45      In cross-examination, the plaintiff could not recall whether he had gone back to work or not after the surgery, although that history was noted by Mr Scott on examination in March 2009.[10]  The plaintiff had no recollection of lifting two plastic bins on his return to work, causing a worsening of his right elbow pain, after which he ceased work.[11]

[10]T58

[11]T59

46      The plaintiff remained in receipt of WorkCover weekly payments until they were terminated in November 2010. 

47      The plaintiff was no longer capable of the work he did with the first defendant.  He could not drive a large waste collection truck and was no longer capable of doing any of his pre injury work. 

48      The plaintiff had been unable to return to work because of chronic right upper limb problems, especially in his right elbow, forearm and hand.  He had constant pain in the right elbow, forearm and hand and was not able to use his right hand and arm fully and freely.  It was much weaker and lacked strength.  He could not use it in a forceful, repetitive or sustained fashion. 

49      When he tried to do such activity, the plaintiff experienced a marked increase in pain and symptoms.  He could not make and sustain a strong grip and he was not able to lift and carry even moderate to heavy weights without pain and discomfort.  As much as he could, he tried to remain active and tolerate his symptoms but he no longer had the strength, power and movement of the right elbow, forearm and hand to enable him to use his right arm fully and freely. 

50      The plaintiff had pain in and around the right elbow which went down the forearm to the right hand and frequently he experienced swelling in his fingers.  He also experienced a burning like sensation in his right forearm, especially when undertaking physical activities or trying to use his right hand and arm in a forceful strong way. 

51      Because of his right arm injuries, the plaintiff was also no longer capable of working as a painter and decorator.  For many years he had worked as a self employed handyman and had worked as a registered business doing repairs, maintenance and painting.  He was reasonably skilled at that work and was self taught.  The plaintiff had always regarded himself as a good handyman and was able to tackle most repair and maintenance type work readily and confidently and was pretty good at what he did.

52      Handyman work was now beyond him as he was unable to use hand tools, such as hammers and screwdrivers, because of difficulty gripping and using those tools in a repetitive, sustained and forceful way because he had no real effective use of his right arm and hand. 

53      In cross-examination, the plaintiff agreed he tried to do things in his shed but cannot do any painting.  He would grab a paint pot and see if he could hold it.  He goes into the shed and experiments with what he can and cannot do.  He has tried to cut up some steel with a hacksaw using his right hand.[12]  He could do little jobs around the house, like changing a bit of skirting. 

[12]T30

54      The last time the plaintiff did any handyman work around the house was ages ago, as he cannot use his right arm properly.[13]  There are rusty paint brushes at home and he has long since sold the drop sheets.

[13]T46

55      The plaintiff’s main interest and favourite hobby is motor cars.
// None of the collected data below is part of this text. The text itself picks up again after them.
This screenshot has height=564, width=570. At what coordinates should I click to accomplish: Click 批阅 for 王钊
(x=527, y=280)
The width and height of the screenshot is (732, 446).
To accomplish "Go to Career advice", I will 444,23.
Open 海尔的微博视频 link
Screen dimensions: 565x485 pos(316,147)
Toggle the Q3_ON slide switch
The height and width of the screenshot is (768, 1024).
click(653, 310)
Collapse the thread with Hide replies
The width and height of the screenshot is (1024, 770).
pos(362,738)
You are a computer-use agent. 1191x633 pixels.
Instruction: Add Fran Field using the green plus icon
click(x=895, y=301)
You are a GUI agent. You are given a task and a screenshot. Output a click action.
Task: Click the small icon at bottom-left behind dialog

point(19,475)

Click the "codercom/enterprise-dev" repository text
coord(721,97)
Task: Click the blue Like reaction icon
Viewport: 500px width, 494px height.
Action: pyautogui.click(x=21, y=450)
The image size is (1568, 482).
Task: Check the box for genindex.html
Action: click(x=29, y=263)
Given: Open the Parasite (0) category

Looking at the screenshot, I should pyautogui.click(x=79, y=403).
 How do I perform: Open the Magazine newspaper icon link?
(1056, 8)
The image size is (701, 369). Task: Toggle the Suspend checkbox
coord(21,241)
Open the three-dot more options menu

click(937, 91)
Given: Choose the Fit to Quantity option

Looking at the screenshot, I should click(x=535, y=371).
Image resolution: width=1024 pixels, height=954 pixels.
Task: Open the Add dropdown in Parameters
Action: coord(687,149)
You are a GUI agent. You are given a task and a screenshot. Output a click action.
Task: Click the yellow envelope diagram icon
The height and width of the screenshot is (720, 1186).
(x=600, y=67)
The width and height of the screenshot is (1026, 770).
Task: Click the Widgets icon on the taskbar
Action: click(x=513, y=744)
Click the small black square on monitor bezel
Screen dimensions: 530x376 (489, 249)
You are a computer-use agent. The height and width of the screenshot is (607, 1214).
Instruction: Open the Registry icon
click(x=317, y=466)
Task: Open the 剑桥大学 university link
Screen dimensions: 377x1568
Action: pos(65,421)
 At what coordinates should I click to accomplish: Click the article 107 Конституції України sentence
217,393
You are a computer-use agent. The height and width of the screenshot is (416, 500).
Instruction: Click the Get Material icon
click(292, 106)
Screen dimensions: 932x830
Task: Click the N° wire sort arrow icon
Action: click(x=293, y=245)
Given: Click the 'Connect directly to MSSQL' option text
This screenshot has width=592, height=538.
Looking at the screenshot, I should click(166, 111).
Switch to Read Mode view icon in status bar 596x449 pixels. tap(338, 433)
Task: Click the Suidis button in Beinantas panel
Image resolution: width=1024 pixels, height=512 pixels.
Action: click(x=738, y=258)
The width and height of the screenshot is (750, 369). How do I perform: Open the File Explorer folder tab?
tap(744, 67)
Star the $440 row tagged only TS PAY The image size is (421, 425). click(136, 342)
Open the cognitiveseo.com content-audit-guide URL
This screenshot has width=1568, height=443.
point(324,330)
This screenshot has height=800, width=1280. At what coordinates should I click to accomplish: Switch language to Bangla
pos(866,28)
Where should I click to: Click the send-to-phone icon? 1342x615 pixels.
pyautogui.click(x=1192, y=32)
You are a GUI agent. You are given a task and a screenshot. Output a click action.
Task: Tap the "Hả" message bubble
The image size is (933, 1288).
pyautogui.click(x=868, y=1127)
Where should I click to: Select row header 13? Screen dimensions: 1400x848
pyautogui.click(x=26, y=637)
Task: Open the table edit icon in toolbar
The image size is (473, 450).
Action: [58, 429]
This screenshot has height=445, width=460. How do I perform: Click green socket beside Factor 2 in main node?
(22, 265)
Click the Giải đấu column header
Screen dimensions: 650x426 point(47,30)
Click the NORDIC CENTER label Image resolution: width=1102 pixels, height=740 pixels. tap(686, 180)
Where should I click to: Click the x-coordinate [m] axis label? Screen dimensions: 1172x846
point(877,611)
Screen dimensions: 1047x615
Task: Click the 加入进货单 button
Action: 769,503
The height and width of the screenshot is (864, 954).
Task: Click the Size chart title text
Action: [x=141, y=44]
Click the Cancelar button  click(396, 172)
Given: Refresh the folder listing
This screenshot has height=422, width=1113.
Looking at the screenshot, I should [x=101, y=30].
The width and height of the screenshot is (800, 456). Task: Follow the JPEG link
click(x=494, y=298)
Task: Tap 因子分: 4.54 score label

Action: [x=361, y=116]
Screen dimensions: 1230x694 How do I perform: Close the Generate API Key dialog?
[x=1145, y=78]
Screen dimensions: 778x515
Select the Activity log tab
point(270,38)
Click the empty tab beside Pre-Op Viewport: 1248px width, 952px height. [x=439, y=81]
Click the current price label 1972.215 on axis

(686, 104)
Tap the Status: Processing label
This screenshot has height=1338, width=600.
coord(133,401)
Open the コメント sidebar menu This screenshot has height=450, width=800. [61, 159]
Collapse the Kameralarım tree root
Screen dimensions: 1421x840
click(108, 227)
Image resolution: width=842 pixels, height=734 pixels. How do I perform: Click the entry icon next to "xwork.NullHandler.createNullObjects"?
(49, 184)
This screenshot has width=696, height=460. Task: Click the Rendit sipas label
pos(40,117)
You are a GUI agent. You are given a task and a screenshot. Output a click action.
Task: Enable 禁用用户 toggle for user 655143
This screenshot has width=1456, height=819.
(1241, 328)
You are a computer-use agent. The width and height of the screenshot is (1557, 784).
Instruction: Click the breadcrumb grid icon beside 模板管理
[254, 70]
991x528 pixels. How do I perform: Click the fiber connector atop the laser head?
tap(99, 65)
In the past, much of his spare time had been spent rebuilding and repairing motor vehicle parts, especially engines, gearboxes and drive trains.  He had rebuilt motor vehicles, doing all the work himself.  He repaired, panel beated and painted motor vehicle panels and parts.  His shed was a mini workshop and he had all the tools and equipment he needed, such as engine stands, block and tackles, welders and compressors. 

56      The plaintiff has worked on cars in his shed at home for the last twenty eight years.  He used to work on the weekends at night while working for the first defendant.  The last time he rebuilt a motorcar was way before he went into trucks, so back in the 1990s. 

57      In the past, the plaintiff had rebuilt a Ford sedan and Daihatsu hatch wagon.  He had been unable to return to that sort of activity since suffering injury because of persisting right arm and elbow problems.  His inability to use his tools and undertake and enjoy repair and restoration work and other tinkering activities in the workshop had been very frustrating and disappointing for him.

58      The plaintiff does simple minor repair work on family cars but is not able to do repair and maintenance work as he did in the past. 

59      The plaintiff is very limited because of the ongoing unpredictable problems he experiences with his right elbow, forearm, wrist and hand.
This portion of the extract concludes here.